(Screenshot grounding data)
^^^^^^^^

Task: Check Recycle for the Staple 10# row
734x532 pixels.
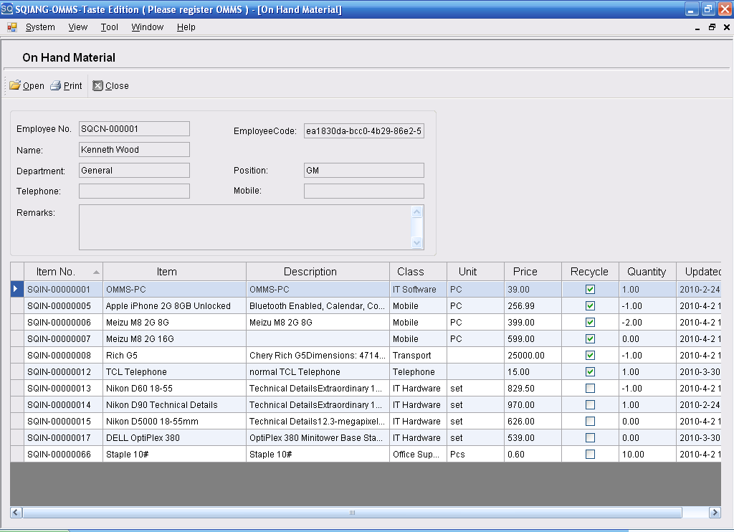Action: click(x=589, y=454)

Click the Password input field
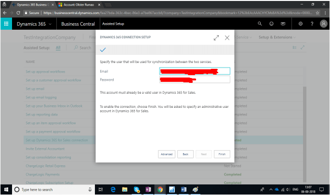(x=195, y=79)
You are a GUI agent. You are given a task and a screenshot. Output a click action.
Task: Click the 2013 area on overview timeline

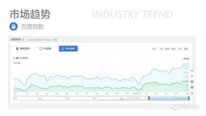click(x=68, y=99)
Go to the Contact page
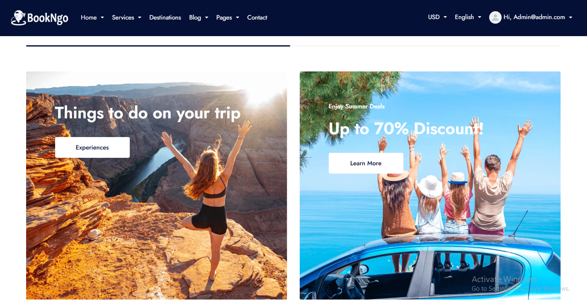Image resolution: width=587 pixels, height=304 pixels. [257, 17]
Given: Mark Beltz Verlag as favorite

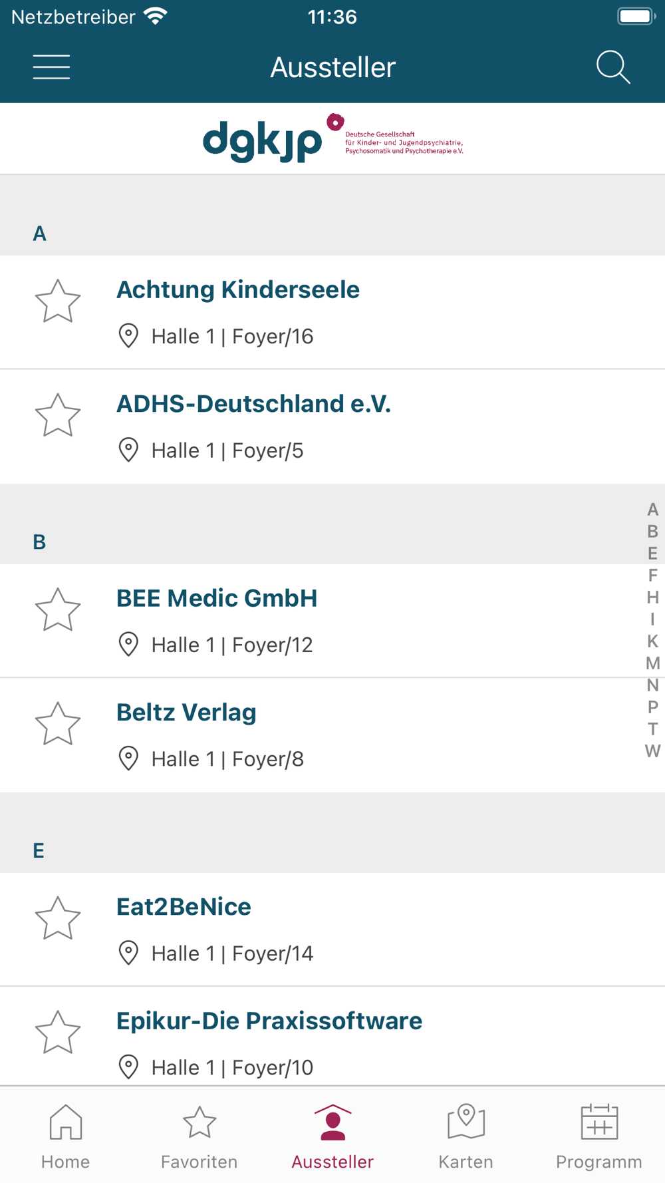Looking at the screenshot, I should click(x=58, y=724).

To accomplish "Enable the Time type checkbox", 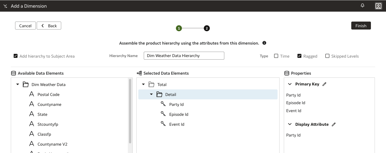I will (276, 56).
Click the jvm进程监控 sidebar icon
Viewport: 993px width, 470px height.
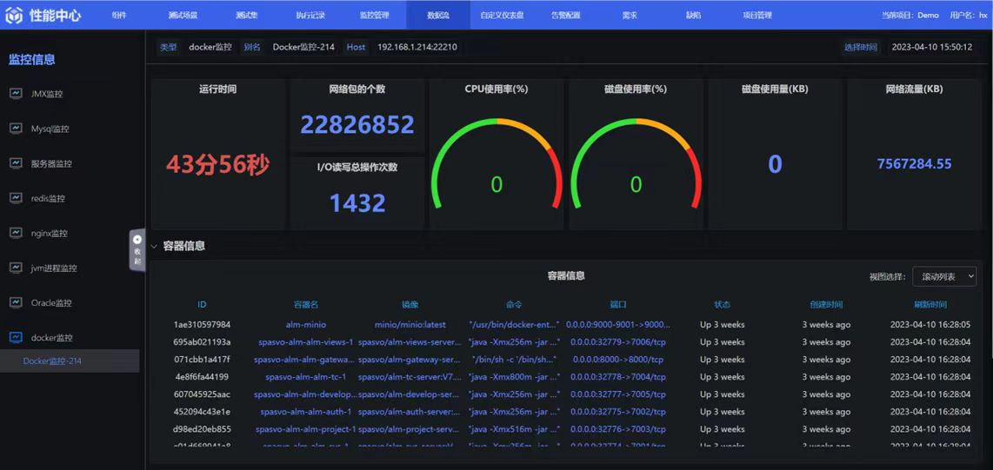pyautogui.click(x=16, y=268)
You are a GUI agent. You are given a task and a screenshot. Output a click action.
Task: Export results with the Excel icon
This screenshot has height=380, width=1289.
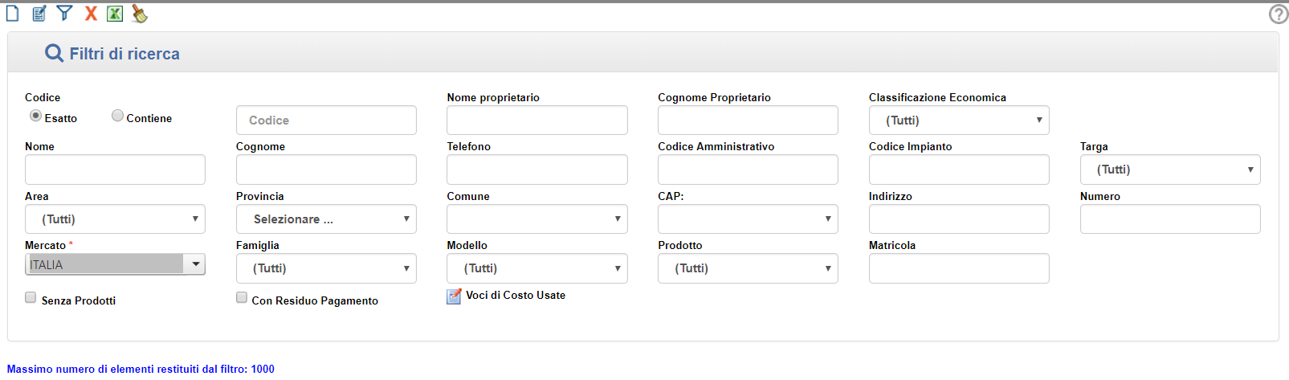(x=115, y=14)
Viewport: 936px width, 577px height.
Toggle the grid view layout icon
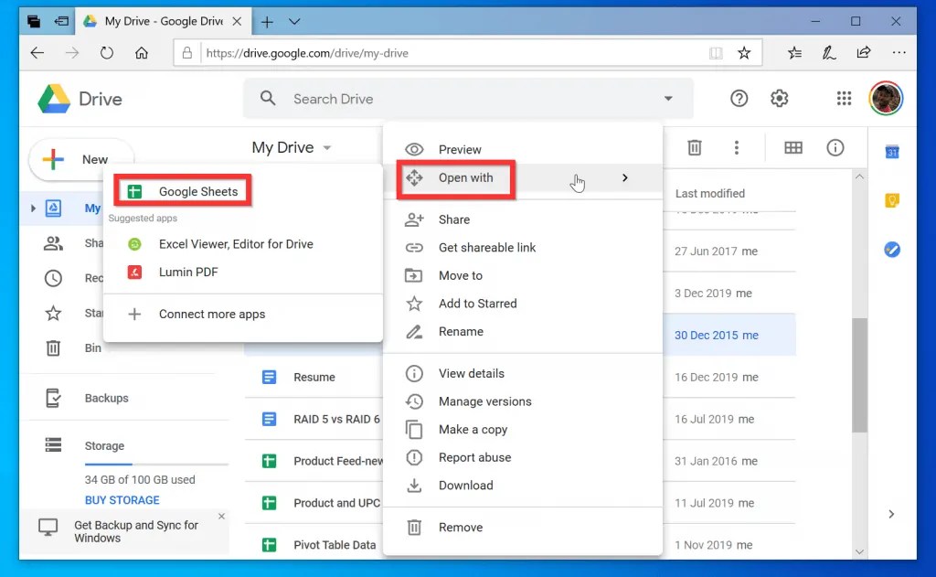793,147
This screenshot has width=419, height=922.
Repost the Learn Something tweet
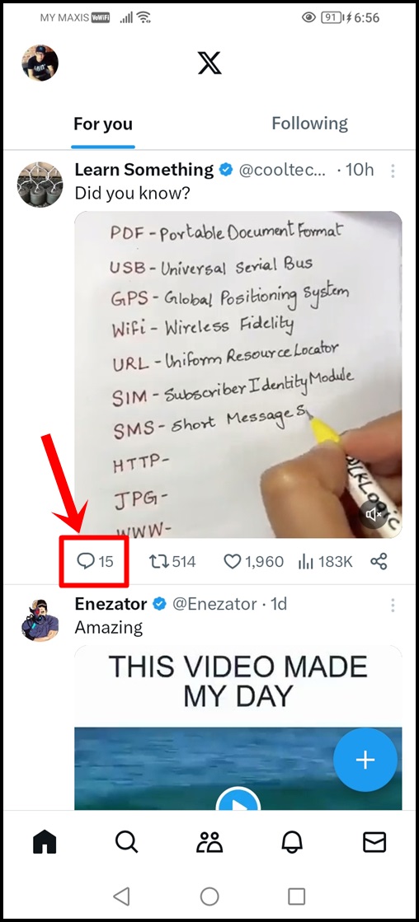coord(172,562)
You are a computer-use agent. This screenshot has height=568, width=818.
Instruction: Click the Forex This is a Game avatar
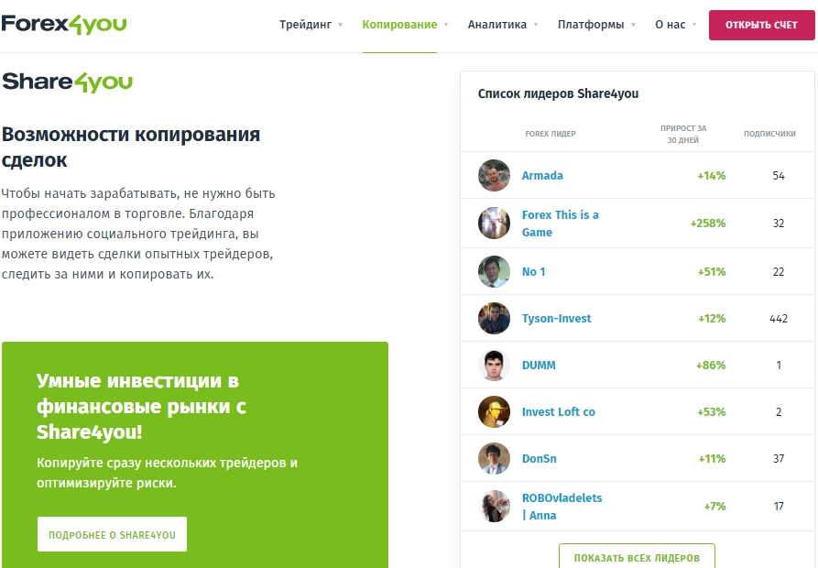tap(494, 223)
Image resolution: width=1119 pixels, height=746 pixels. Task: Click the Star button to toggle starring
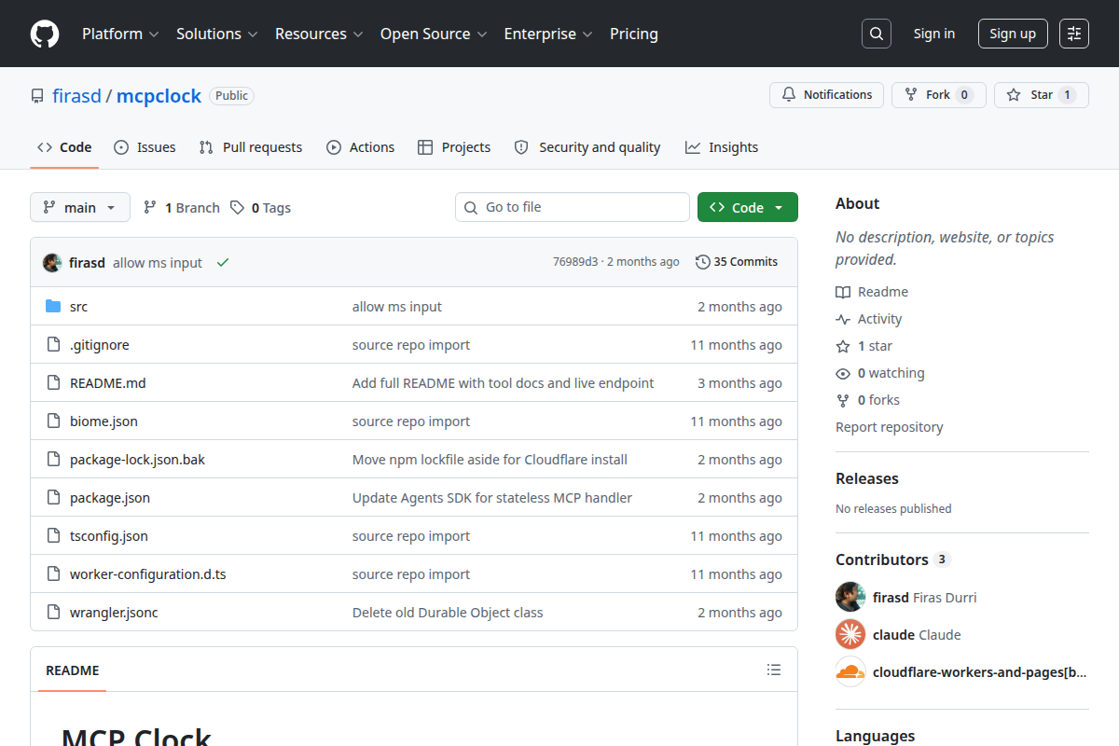(x=1041, y=95)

^^^^^^^^

_PROBLEM DESCRIPTION_:
With the pictures left out, transcribe exactly the lines from the line holding "You are a computer-use" through the closing line of the entries.

_RESPONSE TO THIS TASK_:
You are a computer-use agent. This screenshot has height=568, width=818.
Instruction: Click the Forex This is a Game avatar
tap(494, 223)
Image resolution: width=1119 pixels, height=746 pixels. Task: Click the Star button to toggle starring
(x=1041, y=95)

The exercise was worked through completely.